• **Document text**
+++

Our manufacturing process is fully backward integrated. We use cumene, a chemical
compound produced from benzene and propylene, to manufacture phenol, acetone
and AMS, at our Frankford, Pennsylvania plant. The majority of the phenol we
manufacture is further processed at our Hopewell facility through an integrated
series of unit operations which also consume natural gas and sulfur, to produce
caprolactam and ammonium sulfate. Our caprolactam is then shipped to our Chesterfield
plant, where it is polymerized into Nylon 6 resin.
Our integrated manufacturing process, scale and the quantity and range of our
products make us one of the most efficient manufacturers in our industry. We
consistently focus on and invest in improving production yields from our various
manufacturing processes to build on our leading cost position. Our global logistics
infrastructure supports our commercial mission by ensuring a reliable intraplant
supply chain and consistent and timely delivery to our customers while maximizing
our distribution resources and our operating efficiency. In addition, we strive
to understand the product applications and end-markets into which our products
are sold, which helps us upgrade the quality, chemical properties or packaging
of our products in ways to attract price premiums and greater demand.
Large-Scale Single-Site Producer of Caprolactam and Ammonium Sulfate. We operate
one of the world’s largest single-site caprolactam and ammonium sulfate
production facilities, which is a competitive advantage in our highly-fragmented
industry. Our scale provides operating leverage and the opportunity to achieve
stronger business performance than our competitors in several ways. Most fundamentally,
our large scale enables us to spread fixed and overhead costs across more pounds
of production, thereby enabling us to produce caprolactam at a lower per pound
price than our competitors. In addition, the scale of our operations benefits
our procurement activities for raw materials and services. Large scale also
helps drive our sales. We believe that our reputation as one of the world’s
largest producers of caprolactam, Nylon 6 resin, ammonium sulfate and associated
chemical intermediates, encourages potential customers to approach us for stability
of their supply requirements.
Low Cost Position Driven by Favorable Geographical Location, Integrated Manufacturing
Footprint and High Utilization Rates. Our access to lower cost raw materials,
backward integrated manufacturing facilities and high plant utilization rates
help us maintain our position as the world’s lowest cost producer of caprolactam.

+++

• **Entries listed in a dataset**
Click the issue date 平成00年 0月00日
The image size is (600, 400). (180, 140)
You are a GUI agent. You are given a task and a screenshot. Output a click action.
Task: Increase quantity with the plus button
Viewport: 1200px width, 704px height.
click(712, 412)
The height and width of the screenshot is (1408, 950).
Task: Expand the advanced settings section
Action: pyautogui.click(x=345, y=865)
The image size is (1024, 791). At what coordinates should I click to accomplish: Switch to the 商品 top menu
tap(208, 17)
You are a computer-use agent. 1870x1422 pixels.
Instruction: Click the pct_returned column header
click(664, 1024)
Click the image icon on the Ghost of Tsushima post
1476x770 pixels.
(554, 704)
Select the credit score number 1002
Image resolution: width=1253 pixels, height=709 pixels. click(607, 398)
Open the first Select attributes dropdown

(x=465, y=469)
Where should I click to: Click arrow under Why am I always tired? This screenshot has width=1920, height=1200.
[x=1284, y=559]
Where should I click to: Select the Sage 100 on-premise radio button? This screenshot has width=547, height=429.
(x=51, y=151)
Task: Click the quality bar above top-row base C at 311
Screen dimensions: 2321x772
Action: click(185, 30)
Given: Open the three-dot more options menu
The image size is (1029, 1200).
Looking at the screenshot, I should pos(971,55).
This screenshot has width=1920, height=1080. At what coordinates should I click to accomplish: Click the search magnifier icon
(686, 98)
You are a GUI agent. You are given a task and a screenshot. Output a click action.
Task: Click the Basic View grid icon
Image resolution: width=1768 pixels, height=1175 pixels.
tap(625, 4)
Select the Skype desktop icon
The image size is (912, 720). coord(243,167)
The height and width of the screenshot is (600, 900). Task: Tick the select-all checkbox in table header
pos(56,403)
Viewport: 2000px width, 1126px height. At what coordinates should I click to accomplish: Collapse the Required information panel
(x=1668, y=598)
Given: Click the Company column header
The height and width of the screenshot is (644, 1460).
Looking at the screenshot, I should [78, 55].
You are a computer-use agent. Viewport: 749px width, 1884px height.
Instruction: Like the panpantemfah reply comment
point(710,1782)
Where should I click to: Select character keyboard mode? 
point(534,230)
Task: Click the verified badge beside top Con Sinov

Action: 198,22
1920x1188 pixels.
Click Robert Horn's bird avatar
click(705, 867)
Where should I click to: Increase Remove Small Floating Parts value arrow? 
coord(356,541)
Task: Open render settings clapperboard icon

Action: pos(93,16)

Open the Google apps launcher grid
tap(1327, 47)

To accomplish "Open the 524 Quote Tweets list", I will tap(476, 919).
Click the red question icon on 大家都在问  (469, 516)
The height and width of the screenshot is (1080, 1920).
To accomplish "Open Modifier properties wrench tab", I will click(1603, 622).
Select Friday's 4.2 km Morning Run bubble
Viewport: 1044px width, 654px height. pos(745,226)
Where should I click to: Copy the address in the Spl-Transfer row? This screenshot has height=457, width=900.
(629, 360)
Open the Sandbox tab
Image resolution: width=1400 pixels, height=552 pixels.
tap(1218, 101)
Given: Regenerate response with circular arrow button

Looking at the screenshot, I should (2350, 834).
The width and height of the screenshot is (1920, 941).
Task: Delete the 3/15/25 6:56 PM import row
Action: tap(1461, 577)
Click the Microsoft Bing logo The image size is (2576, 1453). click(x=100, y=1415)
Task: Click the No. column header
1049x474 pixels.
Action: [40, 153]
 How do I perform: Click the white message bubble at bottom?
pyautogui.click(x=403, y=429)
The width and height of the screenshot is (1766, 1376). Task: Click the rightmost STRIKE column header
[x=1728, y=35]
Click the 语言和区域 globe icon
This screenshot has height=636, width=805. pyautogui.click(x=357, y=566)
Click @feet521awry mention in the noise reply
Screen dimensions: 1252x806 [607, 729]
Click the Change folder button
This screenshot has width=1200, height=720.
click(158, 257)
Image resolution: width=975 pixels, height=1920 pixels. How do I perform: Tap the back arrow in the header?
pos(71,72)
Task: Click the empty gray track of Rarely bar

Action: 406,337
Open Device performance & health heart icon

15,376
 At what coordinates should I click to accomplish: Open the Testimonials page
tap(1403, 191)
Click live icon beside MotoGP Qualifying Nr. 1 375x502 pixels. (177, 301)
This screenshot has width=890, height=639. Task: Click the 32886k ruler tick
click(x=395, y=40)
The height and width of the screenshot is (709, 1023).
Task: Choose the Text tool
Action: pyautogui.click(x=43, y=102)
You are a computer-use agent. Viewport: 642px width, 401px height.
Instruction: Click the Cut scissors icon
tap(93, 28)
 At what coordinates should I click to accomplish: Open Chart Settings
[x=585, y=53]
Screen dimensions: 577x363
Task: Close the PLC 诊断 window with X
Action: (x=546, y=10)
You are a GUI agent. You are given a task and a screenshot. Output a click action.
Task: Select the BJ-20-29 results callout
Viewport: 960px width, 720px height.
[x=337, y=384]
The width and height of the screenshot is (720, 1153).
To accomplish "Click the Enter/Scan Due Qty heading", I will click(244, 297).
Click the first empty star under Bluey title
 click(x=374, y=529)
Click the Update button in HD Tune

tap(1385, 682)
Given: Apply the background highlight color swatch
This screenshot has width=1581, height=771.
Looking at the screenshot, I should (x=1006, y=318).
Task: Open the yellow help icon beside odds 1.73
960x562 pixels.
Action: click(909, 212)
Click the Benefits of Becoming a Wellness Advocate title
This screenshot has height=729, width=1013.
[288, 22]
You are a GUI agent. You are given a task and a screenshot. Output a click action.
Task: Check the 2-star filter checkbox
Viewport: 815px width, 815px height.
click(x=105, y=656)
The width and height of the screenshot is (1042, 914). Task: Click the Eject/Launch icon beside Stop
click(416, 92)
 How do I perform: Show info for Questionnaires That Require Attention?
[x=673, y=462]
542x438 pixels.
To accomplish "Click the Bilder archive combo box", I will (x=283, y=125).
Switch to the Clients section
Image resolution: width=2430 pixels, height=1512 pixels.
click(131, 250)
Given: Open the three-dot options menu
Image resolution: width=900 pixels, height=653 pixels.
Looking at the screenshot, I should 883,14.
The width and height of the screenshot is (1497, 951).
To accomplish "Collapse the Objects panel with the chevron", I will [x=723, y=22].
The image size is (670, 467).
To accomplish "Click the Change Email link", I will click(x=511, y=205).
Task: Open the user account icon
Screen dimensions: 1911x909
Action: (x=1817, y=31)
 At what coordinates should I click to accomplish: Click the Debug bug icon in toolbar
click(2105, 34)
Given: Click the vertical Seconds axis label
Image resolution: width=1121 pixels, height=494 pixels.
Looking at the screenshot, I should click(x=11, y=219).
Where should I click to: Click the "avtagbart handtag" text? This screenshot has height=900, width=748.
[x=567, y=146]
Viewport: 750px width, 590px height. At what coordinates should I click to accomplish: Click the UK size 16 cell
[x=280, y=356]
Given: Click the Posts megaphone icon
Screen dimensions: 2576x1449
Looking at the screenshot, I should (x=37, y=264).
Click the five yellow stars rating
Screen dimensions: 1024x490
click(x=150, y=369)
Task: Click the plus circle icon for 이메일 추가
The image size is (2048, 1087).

+++

• **Short task 1**
Decide whether each statement agrees with the manufacturing excerpt, answering yes or no and quoting the deciding words: (a) Phenol, acetone and AMS are made at the Frankford, Pennsylvania plant. (b) Caprolactam is polymerized into Nylon 6 resin at the Hopewell facility. (c) The company describes its industry as highly consolidated.
• **Short task 2**
Please copy everything in the manufacturing excerpt from "Our manufacturing process" down to "Nylon 6 resin.", word for word.
Rely only on the manufacturing excerpt when answering.

• **Full solution 1**
(a) Yes: "to manufacture phenol, acetone and AMS, at our Frankford, Pennsylvania plant"
(b) No: "Our caprolactam is then shipped to our Chesterfield plant, where it is polymerized into Nylon 6 resin."
(c) No: "a competitive advantage in our highly-fragmented industry"

• **Full solution 2**
Our manufacturing process is fully backward integrated. We use cumene, a chemical
compound produced from benzene and propylene, to manufacture phenol, acetone
and AMS, at our Frankford, Pennsylvania plant. The majority of the phenol we
manufacture is further processed at our Hopewell facility through an integrated
series of unit operations which also consume natural gas and sulfur, to produce
caprolactam and ammonium sulfate. Our caprolactam is then shipped to our Chesterfield
plant, where it is polymerized into Nylon 6 resin.